Practically, this has to all be some way off still. Again, though, it is interesting that Nokia are thinking this way. And surprising, to me at least.
September 16, 2008
I don’t get twitter. I’ve tried. I’ve signed up, I’ve posted the odd tweet. I’ve followed a couple of people. But frankly I don’t get it. I don’t feel I have anything interesting enough to say to tweet on a regular basis, and if I follow too many people the tweets get disruptive and annoying. Of course, none of the people I know in person are twitterers, at least not that they’ve told me, so finding people to follow is challenging anyway, and that’s the first clue to what I’m missing.

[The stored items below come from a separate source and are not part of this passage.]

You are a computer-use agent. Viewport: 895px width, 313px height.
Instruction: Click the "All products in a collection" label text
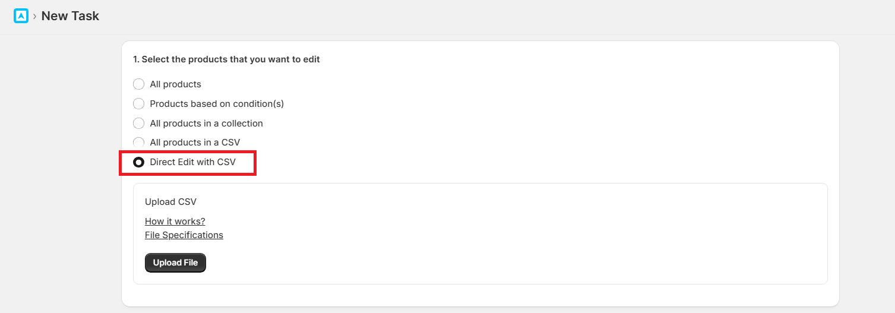click(x=206, y=124)
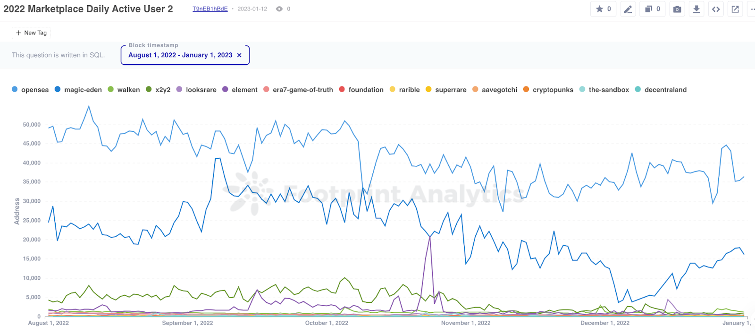This screenshot has height=335, width=755.
Task: Take a snapshot with camera icon
Action: [677, 9]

The second clue came in a talk given at Open Lab 208 by Adam Greenfield, the recently appointed Head of Design Direction at Nokia. He titled his talk “The Long Here and The Big Now”, in reference to Brian Eno’s The Big Here and the Long Now. What he said about the Big Now is what struck me about my reaction to Twitter. The point is that now is a single moment in time, but it is happening right around the world. So many people are experiencing so many different things now, and that’s what Twitter is about. It is about what is happening now, everywhere. Yes, people use it to keep up with what their friends are doing, but they also use it to find out what is happening around the world. Proper twitter users will follow all sorts of people, from all walks of life, with the only constraint being that they have something interesting to say.

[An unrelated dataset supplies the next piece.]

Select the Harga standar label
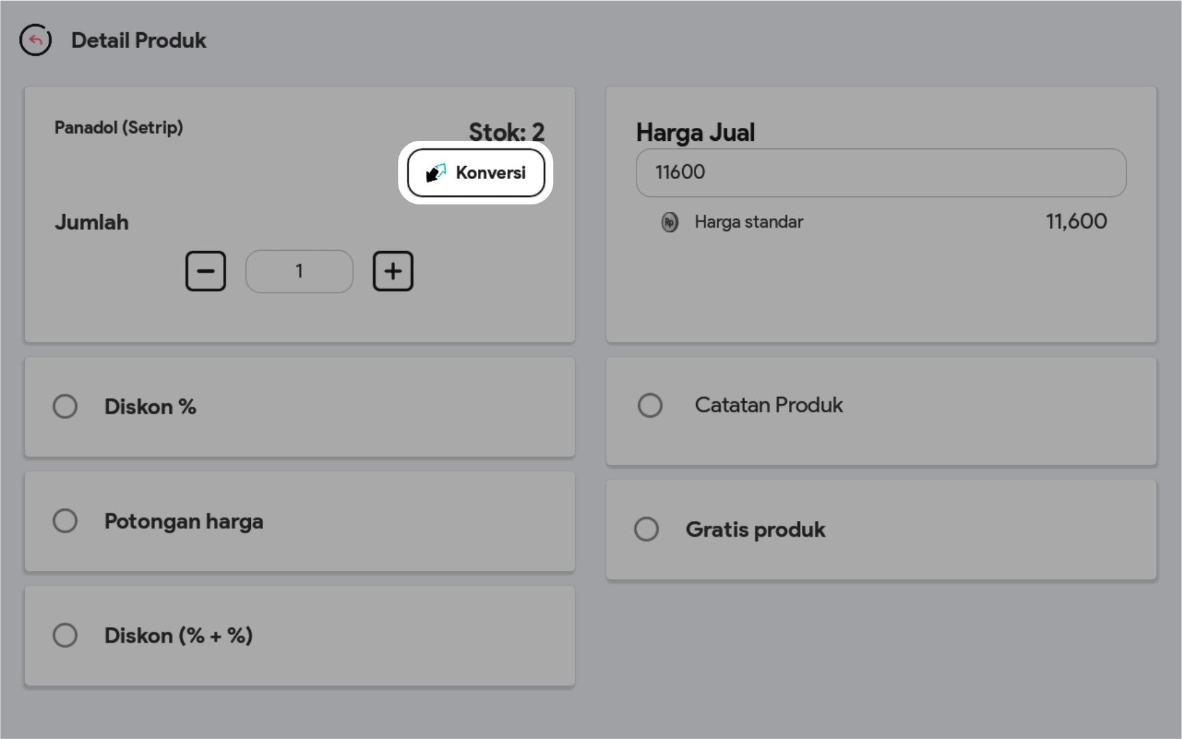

And that’s why I don’t get it. What people I don’t know are doing in places I’ve never been is just not appealing to me. Following the tweets of strangers isn’t interesting. I’ve always said I’m not a people-person, and this is a perfect example of that. Similarly, I’m not one of those people that collects Facebook friends. I have about 20. I know them all in person, and mostly interact with them regularly in person (except for one or two who have moved away and I’m trying to keep in touch with). There are lots of people I know vaguely in real life and who are on Facebook, but who I don’t intend to send friend requests to. If they asked me I wouldn’t refuse, but I’m not doing it pro-actively. I’m just not enough of a social (or maybe sociable:-) person.
So, Twitter is a “Big Now” thing, and I’m a “Small Now” person. I think.

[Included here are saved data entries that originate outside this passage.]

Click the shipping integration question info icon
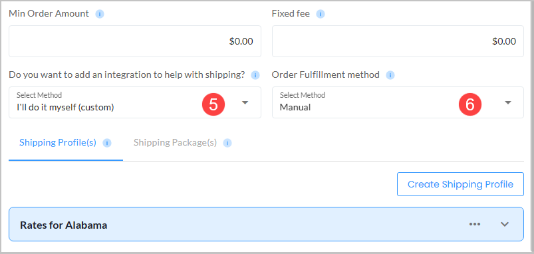Viewport: 534px width, 254px height. pos(255,75)
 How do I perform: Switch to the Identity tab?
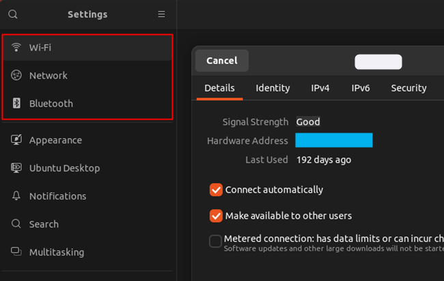pos(273,88)
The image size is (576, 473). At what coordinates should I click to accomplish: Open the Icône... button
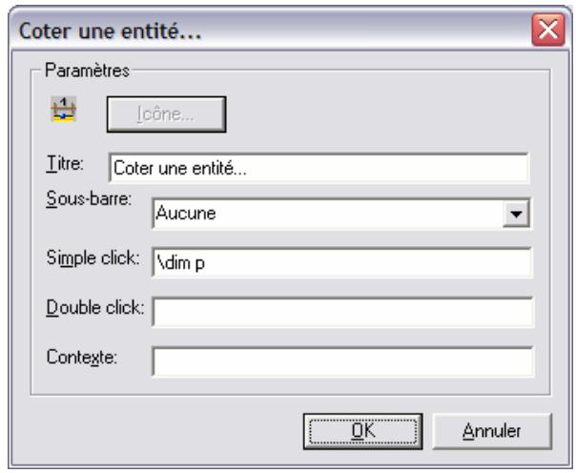166,114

There was lots of other, similar, stuff in Adam’s talk, and that gives you a flavour for how Nokia are thinking about the future and how society is going to evolve digitally over the next few years, and therefore what mobile devices might need to do 5 years or more from now to support that. It isn’t the sort of thinking I would have expected in a mobile phone company.
I got back from Nokia Open Lab 2008 late on Saturday and did intend to write about it before now, but it has taken a while for my brain to recover from the experience! I have now just about finished processing the ideas that were discussed in the various workshops, at least enough to write something coherent.
Overall, the even was meticulously organised, from transport to/from the airport to local SIM cards for the E71 trial devices we all hard (of which more later), to the workshops and evening entertainment. Everything was organised and timed to perfection. That, for me, was actually a small problem. The 5 main workshops were:
- Join the community – social networking and media
- Join the journey – navigation and geolocation
- Join the fun – entertainment (film, music, games, etc.)
- Join and collaborate – enterprise issues
- Environmental workshop – being nice to the planet
The discussions were very “blue sky” – stuff that the people in the room (generally quite serious techies or “geeks”) would find fun, but that would never be of interest to the general public. At least not today. At that was where I struggled a little. I wasn’t prepared for that and I needed more time that was available to get my brain in gear for each topic. My overwhelming feeling at the end of the first day was that the workshops were generally not very useful, and some others I talked to felt the same.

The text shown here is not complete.